WORK ITEM:
The word "computer" marks the lines to keep; find each one in the data and copy it.

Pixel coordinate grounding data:
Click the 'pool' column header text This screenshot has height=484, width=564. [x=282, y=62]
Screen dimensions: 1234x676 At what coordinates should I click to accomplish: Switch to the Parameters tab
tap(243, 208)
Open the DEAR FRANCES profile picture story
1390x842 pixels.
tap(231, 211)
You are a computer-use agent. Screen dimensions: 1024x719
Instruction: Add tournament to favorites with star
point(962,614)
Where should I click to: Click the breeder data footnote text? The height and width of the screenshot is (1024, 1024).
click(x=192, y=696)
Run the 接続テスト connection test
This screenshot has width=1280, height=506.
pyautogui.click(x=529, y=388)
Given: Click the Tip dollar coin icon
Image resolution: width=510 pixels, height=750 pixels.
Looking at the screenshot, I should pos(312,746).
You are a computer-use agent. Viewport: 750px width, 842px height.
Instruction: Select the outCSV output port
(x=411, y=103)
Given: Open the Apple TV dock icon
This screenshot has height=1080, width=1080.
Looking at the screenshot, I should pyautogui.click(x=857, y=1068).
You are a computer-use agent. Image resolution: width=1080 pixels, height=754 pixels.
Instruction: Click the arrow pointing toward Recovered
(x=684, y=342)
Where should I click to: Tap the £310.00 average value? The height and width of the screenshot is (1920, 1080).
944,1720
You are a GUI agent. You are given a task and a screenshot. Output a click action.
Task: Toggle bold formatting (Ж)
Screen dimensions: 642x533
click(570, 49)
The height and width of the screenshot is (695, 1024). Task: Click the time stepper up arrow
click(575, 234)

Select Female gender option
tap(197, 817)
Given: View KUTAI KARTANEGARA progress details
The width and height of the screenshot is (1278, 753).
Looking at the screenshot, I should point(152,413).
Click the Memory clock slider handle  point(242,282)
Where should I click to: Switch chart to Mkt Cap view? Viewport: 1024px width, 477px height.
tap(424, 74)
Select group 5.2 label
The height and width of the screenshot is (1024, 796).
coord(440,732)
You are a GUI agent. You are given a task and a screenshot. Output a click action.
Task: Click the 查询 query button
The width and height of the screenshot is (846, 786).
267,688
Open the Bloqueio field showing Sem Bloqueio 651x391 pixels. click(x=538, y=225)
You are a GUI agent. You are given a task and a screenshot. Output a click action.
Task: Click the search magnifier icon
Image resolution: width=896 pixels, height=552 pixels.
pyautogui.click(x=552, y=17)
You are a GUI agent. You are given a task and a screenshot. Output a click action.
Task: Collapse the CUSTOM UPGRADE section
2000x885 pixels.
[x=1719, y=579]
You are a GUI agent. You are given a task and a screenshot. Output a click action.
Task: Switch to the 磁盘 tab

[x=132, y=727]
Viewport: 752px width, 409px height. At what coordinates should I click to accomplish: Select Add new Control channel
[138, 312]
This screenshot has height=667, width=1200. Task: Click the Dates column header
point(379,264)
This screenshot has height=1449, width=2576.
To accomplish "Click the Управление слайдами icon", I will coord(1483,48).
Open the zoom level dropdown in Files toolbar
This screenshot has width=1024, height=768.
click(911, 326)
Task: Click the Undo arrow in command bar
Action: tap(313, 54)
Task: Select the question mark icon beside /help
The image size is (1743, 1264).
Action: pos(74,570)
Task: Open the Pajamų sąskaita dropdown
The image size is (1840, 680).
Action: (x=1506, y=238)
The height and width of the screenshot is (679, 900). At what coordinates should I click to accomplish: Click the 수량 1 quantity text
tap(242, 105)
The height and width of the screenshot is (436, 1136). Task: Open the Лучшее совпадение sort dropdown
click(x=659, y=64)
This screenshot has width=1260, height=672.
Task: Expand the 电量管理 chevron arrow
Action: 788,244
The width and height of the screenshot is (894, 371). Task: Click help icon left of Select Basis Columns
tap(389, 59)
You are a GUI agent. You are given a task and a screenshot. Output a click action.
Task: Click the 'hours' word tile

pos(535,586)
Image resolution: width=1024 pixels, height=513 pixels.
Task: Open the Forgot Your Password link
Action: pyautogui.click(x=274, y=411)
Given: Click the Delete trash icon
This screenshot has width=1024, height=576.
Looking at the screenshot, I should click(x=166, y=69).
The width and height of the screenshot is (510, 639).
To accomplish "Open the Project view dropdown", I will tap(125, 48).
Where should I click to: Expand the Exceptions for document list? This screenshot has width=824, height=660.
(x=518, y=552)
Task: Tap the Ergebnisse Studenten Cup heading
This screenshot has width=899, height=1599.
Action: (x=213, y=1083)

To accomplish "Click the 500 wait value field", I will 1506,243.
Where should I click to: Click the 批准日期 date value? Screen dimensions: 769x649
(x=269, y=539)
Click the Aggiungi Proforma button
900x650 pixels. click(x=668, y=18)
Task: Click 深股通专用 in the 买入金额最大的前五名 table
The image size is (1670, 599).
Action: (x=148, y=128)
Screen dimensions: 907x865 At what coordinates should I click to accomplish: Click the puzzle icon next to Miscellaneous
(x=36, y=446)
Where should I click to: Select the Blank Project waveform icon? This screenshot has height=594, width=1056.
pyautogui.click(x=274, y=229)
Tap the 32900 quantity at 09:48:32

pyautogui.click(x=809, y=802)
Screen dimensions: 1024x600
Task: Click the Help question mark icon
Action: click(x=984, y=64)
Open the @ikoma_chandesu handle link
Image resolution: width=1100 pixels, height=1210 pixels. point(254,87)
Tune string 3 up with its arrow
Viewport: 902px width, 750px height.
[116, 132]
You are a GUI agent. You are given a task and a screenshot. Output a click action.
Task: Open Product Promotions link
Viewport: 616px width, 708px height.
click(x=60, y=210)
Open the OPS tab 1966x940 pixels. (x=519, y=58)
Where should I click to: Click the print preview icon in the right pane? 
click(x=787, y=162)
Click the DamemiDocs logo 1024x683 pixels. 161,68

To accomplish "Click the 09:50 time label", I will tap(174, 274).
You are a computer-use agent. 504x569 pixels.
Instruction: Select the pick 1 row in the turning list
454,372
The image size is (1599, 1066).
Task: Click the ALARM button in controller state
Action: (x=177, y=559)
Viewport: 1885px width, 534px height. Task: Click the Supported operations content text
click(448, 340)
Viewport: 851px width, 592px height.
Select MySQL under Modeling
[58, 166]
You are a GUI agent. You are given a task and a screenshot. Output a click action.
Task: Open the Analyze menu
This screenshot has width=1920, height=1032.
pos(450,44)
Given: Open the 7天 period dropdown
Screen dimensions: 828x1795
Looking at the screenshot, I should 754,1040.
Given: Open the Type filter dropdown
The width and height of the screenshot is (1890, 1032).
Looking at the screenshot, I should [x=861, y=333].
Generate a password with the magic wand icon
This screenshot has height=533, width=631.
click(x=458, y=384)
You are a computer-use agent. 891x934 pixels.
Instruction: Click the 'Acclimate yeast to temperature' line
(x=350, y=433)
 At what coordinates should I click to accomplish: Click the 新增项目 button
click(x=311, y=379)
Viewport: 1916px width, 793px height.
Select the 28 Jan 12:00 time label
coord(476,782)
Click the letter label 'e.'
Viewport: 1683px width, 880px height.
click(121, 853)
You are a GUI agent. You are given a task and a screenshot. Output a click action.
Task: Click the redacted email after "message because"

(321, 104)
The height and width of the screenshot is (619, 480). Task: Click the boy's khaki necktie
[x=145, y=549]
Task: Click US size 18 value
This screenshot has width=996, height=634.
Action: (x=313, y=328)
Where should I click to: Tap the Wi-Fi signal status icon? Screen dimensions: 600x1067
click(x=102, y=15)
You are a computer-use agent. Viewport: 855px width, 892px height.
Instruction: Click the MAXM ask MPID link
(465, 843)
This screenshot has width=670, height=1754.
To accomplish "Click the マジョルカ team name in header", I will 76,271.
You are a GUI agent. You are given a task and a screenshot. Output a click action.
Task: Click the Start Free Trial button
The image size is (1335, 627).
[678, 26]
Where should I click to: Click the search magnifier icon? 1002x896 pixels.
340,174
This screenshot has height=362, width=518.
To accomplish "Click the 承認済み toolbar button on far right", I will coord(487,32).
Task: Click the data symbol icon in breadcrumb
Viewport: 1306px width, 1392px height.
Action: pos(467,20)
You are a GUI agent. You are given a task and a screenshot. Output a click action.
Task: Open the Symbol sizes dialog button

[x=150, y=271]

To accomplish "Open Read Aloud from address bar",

RESPONSE AREA:
You are a computer-use agent. Screen dimensions: 1024x719
You are a computer-use agent. Viewport: 750px width, 842px height.
You are a computer-use agent. Image resolution: width=1080 pixels, height=754 pixels.
You are a computer-use agent. 504x569 pixels.
You are a computer-use agent. 891x934 pixels.
You are a computer-use agent. Viewport: 855px width, 892px height.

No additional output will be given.